Those who hold their Public Warrants in “street name” should immediately contact their broker to determine their broker’s procedure for exercising their Public Warrants since the process to exercise is VOLUNTARY.
Persons who are holders of record of their Public Warrants may exercise their Public Warrants by sending a fully and properly completed “Election to Purchase” (a form of which is attached hereto as Annex A), duly executed and indicating, among of things, the number of Public Warrants being exercised to:
Continental Stock Transfer & Trust Company
1 State Street, 30th Floor
New York, NY 10004
Attention: Reorganization Department
Telephone: (917) 262-2378
The method of delivery of the Public Warrants is at the option and risk of the holder, but if mail is used, registered mail properly insured is suggested.
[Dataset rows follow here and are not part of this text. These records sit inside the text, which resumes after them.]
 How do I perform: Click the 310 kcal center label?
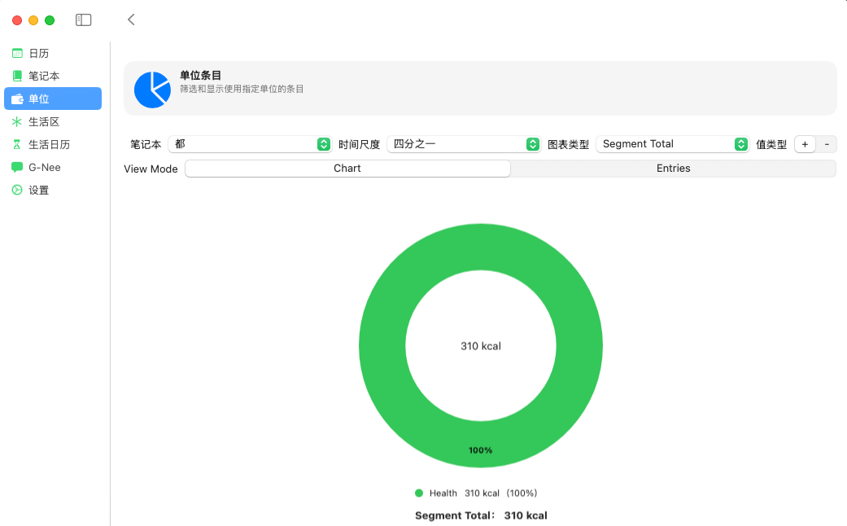(481, 346)
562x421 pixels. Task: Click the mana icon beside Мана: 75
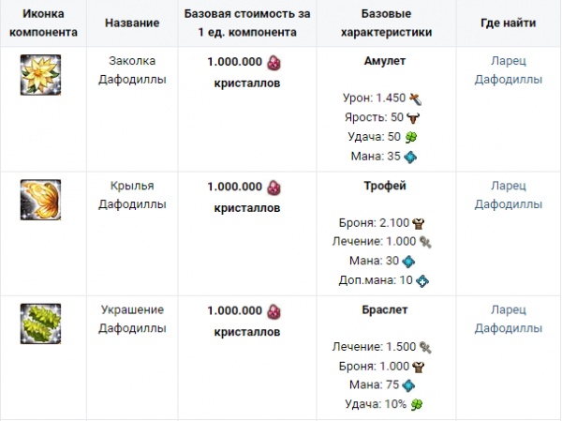(409, 385)
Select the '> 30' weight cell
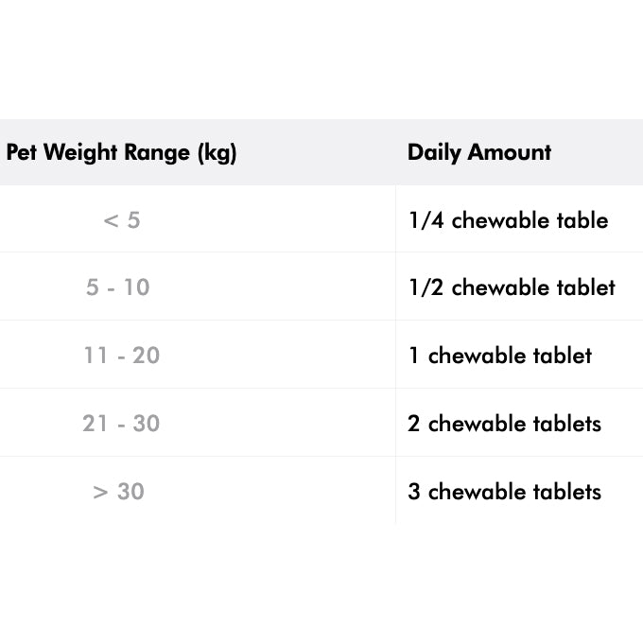Viewport: 643px width, 643px height. pos(119,492)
The fully and properly completed Election to Purchase must be received by Continental Stock Transfer & Trust Company prior to 5:00 p.m. New York City time on the Redemption Date. Subject to the following paragraph, any failure to deliver a fully and properly completed Election to Purchase before such time will result in such holder’s Public Warrants being redeemed and not exercised.
WARRANTS HELD IN STREET NAME
For holders of Public Warrants who hold their Public Warrants in “street name,” provided that a Notice of Guaranteed Delivery is received by the Warrant Agent prior to 5:00 p.m. New York City time on the Redemption Date, broker-dealers shall have two business days from the Redemption Date, or 5:00 p.m. New York City time on April 15, 2021, to deliver the Public Warrants to the Warrant Agent. Any such Public Warrant received without the Election to Purchase or the Notice of Guaranteed Delivery having been duly executed and fully and properly completed will be deemed to have been delivered for redemption (at the Redemption Price of $0.01 per Public Warrant), and not for exercise.
PROSPECTUS
A prospectus covering the Common Stock issuable upon the exercise of the Warrants (and the supplements thereto) is included in a registration statement filed with, and declared effective by, the Securities and Exchange Commission (Registration No. 333-249981) (the “SEC”). The SEC also maintains an Internet website that contains a copy of this prospectus. The address of this site is www.sec.gov. Alternatively, to obtain a copy of the prospectus (and the supplements thereto), please visit our investor relations website at www.investors.fiskerinc.com.
REDEMPTION PROCEDURE
Payment of the Redemption Price will be made by the Company upon presentation and surrender of a Public Warrant for payment after 5:00 p.m. New York City time on the Redemption Date. Those who hold their shares in “street name” should contact their broker to determine their broker’s procedure for redeeming their Public Warrants.